▸ WHAT IS REQUIRED
Going line by line through the listing below, count each line that includes the word "beside", and reply with the count only.

:: RECORDS PROVIDED

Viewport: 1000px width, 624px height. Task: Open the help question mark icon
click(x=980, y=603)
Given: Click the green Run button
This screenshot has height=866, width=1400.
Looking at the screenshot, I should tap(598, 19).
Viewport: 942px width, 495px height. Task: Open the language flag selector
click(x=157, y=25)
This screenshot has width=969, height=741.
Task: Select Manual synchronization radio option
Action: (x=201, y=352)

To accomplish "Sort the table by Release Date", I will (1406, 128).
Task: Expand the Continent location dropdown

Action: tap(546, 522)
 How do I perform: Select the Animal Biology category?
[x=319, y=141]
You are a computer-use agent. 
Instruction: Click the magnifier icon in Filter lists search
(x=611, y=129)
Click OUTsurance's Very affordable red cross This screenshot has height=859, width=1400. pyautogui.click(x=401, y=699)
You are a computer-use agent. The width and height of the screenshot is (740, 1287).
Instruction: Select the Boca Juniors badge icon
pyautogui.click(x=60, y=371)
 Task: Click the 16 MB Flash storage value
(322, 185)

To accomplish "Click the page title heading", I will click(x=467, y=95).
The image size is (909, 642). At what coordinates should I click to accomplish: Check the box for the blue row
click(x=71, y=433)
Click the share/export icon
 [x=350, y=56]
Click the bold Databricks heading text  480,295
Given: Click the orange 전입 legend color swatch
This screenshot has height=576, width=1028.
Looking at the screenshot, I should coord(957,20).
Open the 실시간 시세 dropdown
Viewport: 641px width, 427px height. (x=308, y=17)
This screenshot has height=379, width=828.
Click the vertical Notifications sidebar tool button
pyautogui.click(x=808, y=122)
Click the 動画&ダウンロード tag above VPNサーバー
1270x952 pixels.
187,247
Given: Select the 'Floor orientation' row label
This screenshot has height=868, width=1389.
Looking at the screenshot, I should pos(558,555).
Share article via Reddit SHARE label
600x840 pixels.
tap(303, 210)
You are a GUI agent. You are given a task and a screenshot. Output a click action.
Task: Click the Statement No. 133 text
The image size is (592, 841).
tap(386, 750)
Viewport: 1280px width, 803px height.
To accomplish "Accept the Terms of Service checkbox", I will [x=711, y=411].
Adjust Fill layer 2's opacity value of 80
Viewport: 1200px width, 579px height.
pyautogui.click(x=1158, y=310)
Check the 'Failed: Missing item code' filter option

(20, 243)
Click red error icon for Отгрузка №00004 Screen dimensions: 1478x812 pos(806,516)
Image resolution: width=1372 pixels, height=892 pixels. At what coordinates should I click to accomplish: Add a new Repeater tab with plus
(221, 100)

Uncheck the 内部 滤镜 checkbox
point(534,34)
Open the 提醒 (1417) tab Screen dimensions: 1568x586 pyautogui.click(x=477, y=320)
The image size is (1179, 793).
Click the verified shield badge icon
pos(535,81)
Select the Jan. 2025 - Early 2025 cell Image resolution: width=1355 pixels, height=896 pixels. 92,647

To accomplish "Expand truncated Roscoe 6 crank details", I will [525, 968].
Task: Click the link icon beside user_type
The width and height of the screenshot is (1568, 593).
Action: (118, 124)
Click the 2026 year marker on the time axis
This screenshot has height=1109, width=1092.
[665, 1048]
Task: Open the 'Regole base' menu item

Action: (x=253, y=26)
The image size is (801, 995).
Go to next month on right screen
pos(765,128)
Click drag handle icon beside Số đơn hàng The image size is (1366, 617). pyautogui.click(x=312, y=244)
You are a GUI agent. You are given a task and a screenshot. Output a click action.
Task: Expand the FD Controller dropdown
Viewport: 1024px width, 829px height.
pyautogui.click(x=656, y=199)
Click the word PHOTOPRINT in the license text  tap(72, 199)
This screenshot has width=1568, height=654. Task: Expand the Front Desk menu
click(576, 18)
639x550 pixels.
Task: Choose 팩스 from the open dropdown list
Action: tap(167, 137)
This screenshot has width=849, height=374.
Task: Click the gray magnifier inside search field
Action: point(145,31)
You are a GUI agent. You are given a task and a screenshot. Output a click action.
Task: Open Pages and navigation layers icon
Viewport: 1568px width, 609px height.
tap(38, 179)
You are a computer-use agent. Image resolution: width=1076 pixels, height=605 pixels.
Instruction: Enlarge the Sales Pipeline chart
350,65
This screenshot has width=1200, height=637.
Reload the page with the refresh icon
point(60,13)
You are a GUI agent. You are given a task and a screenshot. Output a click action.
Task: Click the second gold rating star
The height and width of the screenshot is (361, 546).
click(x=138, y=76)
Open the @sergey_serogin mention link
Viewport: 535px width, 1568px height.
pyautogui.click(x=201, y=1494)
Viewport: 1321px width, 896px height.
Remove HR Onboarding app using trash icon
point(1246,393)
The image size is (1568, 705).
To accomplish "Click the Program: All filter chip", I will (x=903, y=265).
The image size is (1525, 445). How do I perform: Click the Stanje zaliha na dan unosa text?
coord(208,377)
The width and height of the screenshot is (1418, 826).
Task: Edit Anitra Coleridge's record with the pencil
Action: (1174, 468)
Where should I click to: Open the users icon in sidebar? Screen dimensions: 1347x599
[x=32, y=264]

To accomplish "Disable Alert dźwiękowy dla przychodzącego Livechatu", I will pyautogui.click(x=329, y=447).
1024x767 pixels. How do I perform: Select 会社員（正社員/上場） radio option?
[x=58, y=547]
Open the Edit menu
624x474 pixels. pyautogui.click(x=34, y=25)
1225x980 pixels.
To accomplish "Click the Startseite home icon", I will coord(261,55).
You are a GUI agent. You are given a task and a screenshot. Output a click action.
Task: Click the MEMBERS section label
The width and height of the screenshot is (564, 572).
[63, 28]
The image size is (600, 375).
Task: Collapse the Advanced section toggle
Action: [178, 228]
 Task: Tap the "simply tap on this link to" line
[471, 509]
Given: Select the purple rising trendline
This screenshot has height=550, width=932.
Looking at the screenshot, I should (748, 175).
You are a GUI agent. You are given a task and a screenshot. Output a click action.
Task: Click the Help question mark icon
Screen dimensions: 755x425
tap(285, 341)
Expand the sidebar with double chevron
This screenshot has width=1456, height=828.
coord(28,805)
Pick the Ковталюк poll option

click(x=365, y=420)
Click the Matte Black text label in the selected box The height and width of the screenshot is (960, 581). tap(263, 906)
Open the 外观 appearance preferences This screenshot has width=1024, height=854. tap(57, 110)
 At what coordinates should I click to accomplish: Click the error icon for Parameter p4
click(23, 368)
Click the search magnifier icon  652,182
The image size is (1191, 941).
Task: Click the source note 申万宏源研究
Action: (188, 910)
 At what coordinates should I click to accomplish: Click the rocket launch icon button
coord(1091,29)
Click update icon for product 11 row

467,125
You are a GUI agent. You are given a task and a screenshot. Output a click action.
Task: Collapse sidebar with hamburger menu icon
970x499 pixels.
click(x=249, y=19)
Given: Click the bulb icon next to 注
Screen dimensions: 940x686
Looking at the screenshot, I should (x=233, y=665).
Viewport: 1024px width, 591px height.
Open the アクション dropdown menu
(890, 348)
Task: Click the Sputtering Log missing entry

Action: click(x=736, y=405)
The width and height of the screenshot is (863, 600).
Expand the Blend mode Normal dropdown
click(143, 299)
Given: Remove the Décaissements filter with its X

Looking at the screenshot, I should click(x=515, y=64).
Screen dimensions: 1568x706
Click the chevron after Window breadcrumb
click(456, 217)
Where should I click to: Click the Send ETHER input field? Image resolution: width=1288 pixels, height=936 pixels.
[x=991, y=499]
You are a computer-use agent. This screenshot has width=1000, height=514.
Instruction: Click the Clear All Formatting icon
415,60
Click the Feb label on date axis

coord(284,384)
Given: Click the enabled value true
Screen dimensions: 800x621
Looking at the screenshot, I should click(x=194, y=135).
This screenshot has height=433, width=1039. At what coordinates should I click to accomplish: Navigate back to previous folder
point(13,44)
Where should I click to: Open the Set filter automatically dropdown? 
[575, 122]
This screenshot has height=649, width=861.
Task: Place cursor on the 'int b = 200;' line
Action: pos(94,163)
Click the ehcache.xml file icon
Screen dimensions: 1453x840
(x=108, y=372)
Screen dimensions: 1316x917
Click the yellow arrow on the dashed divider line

::::

▸ SOLVED EXERCISE
2